Posts Tagged ‘Years 2001 & 2002’

My Best Films of The Decade By Year: 2001 & 2002

August 6, 2008

I started seeing films theatrically, in earnest, in December 2001, when The Lord Of The Rings trilogy started wowing audiences. I knew little to nothing about the books themselves, so I wasn’t exactly rushing to theaters (plus, despite being a child of the ’80’s, I despised sword and sorcery fantasy flicks). But I was in New York for Christmas, and my brother and cousin wanted to go, and I sure as hell wasn’t getting left behind.

The Fellowship Of The Ring blew me away, easily becoming my best theatrical experience ever (a title it held until the midnight screening of The Dark Knight), and ushered in the phase where I started to critique and rate films seriously.

Considering how (relatively) scant my theatrical jaunts in 2001 and 2002 were, I list a rather abridged version of my best of for both years:


1. The Lord Of The Rings: Fellowship Of The Ring (*****; A+): Yep, wasn’t joking about it being abridged. I’ve seen this a couple of times since then, and it holds up much better than the sequels. People have complained about it being slow, but it’s merely prodigiously paced, deliberate and thoughtful with plenty of character development and internal strife to go with the battles – a rarity for a blockbuster. Enya’s musical contribution is outstanding – a perfect marriage of sound and film, and the general pathos it induces and conduces (in conjunction with the measured performances and expertly weighted atmosphere) make this an instant, unforgettable classic.

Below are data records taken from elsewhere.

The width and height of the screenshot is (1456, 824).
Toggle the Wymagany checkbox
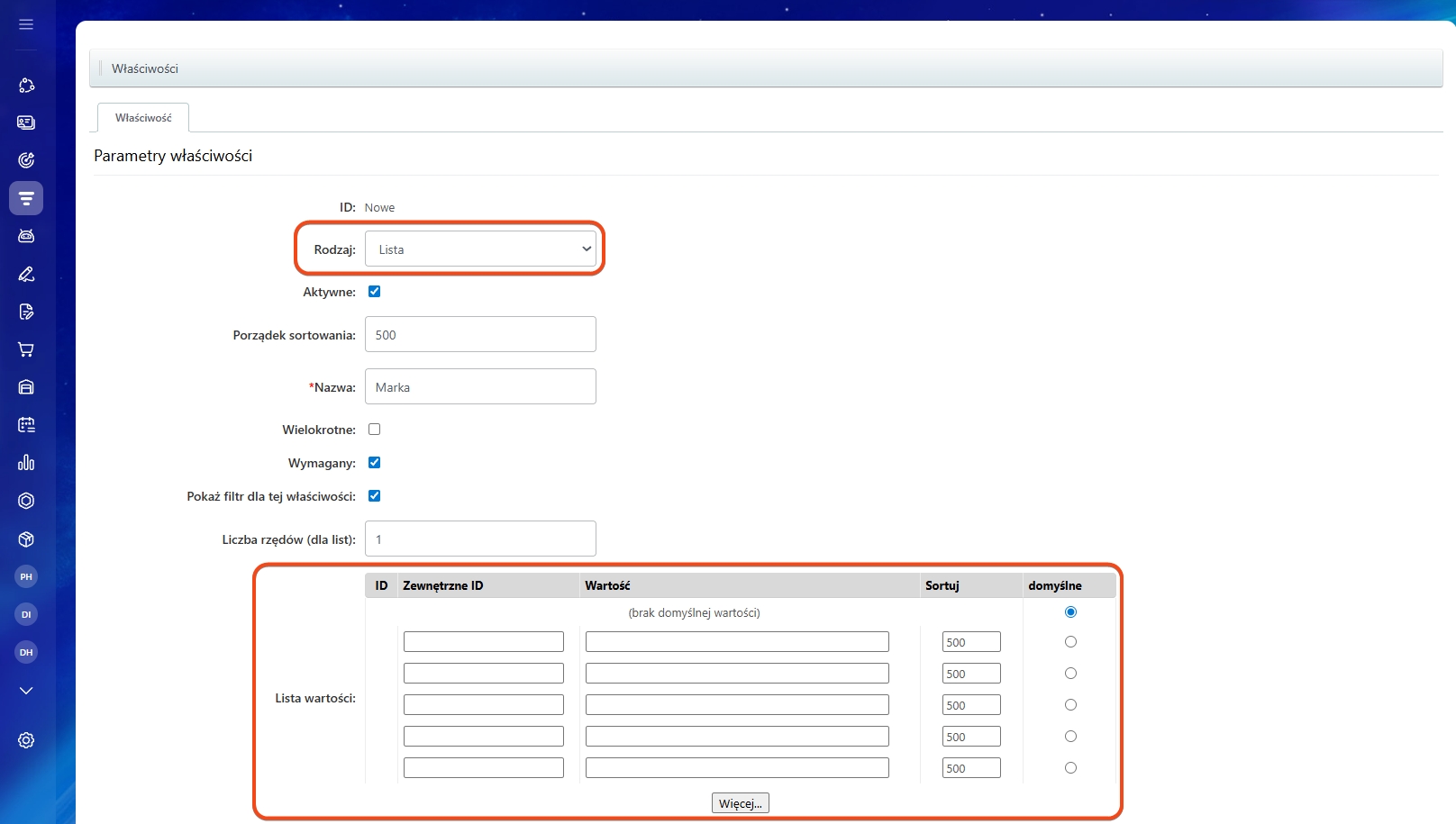(x=374, y=463)
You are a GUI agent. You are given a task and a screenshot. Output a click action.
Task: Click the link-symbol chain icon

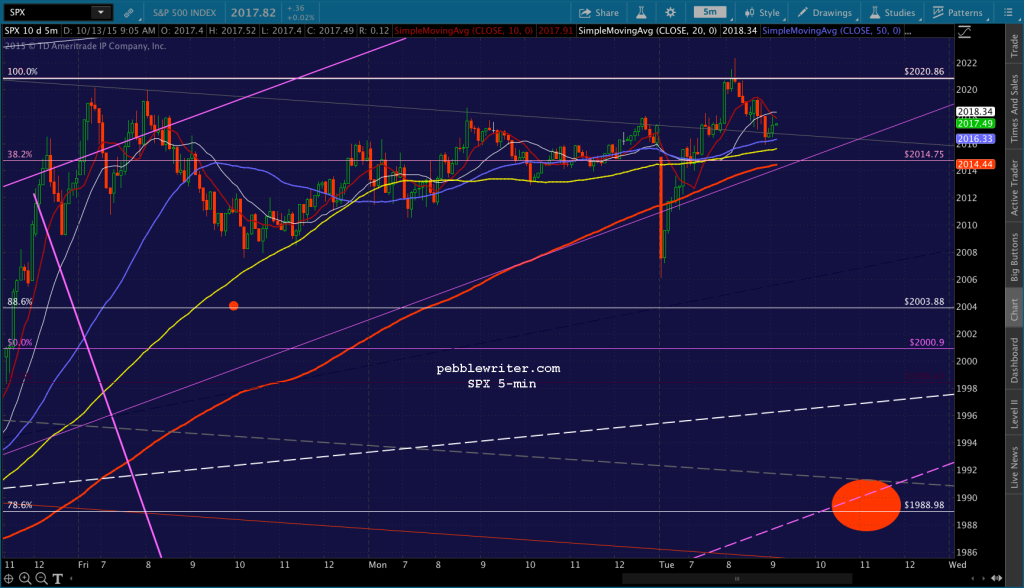tap(129, 12)
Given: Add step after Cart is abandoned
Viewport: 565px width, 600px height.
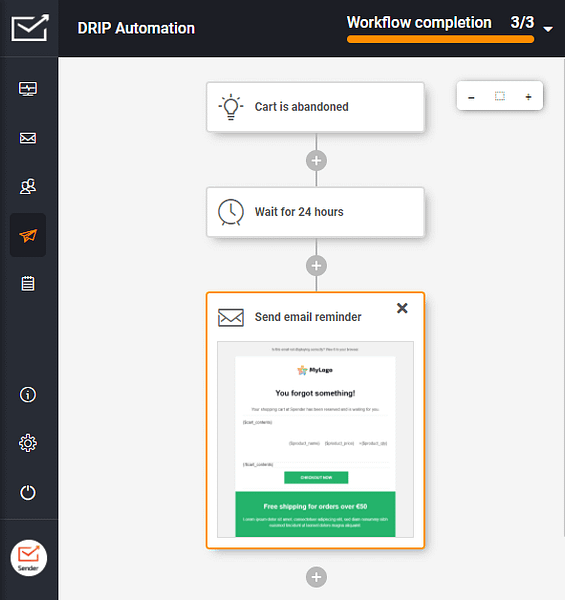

5. Blade II (****½; A-): Don’t laugh; Guillermo Del Toro’s vampiric action flick is a hidden gem; gloriously bloody and excitingly plotted and paced. And it boasted a rarity in comic book flicks (besides a black hero) – a sympathetic, if ruthless villain. Sure the CGI fights are a little too much (though it’s got nothin’ on The Matrix Reloaded), but the performances are solid, the action is thrilling and the overall atmosphere and excitement beats Del Toro’s pet Hellboy projects.

4. About A Boy (*****; A): I like Hugh Grant as much as the next guy, but will gladly admit his range is limited and his shtick can get tiresome. But never has he been more wining, more nuanced and more bloody watchable than here. This is the role he was born to play. The Weitz brothers, fresh off American Pie, outdo themselves here in a story that deftly taunts then avoids the minefield of clichés it seems destined for. It’s a Christmas movie, a buddy comedy, a sweet romance, and an unconventional coming-of-age tale.

3. Spirited Away (****; A+): My first foray into Miyazaki, and my favorite. What an unbridled imagination to give birth to as fantastical as world as this, so potent that it effortlessly transports you to the mindset of a child, wide-eyed and curious. There is also a budding sense of danger in Miyazaki’s world, and it is a deft balancing act of unparalleled dexterity that pulls it off without making it menacing. Simply put, the must-see animated film of the decade, Pixar or no.

2. Adaptation (*****; A+): Charlie Kaufman won me over with this blisteringly hilarious and insightful tale of a talented writer struggling to adapt the unadaptable. Nicolas Cage put all naysayers to rest with a wickedly on-the-nose portrayal of Charlie and his fictional twin, two performances so adept that neither character needs hair, wardrobe or makeup tics to distinguish them. The supporting cast is gold, the film as a whole an instant classic.

1. Minority Report (*****; A+): Spielberg’s (short-lived) return to form, a muscular, breathless, intelligent and rousing piece of entertainment that only a true master of the game could have up his sleeve. People complain about its length or false endings, but the fatalism implied therein makes an interesting and curious counterpoint to on of its central themes. The ideas bandied about here are fascinating, the future so deliriously well realized, and the performances are raw and effective – all held together by some sublime set-pieces (the jet-pack chase, car factory fisticuffs, the ‘spyders’ sequence, and especially the abduction and escape of Agatha through the mall). With this Spielberg, the founder of the summer blockbuster, delivered the best one in years, and certainly the boldest ‘til Christopher Nolan’s The Dark Knight.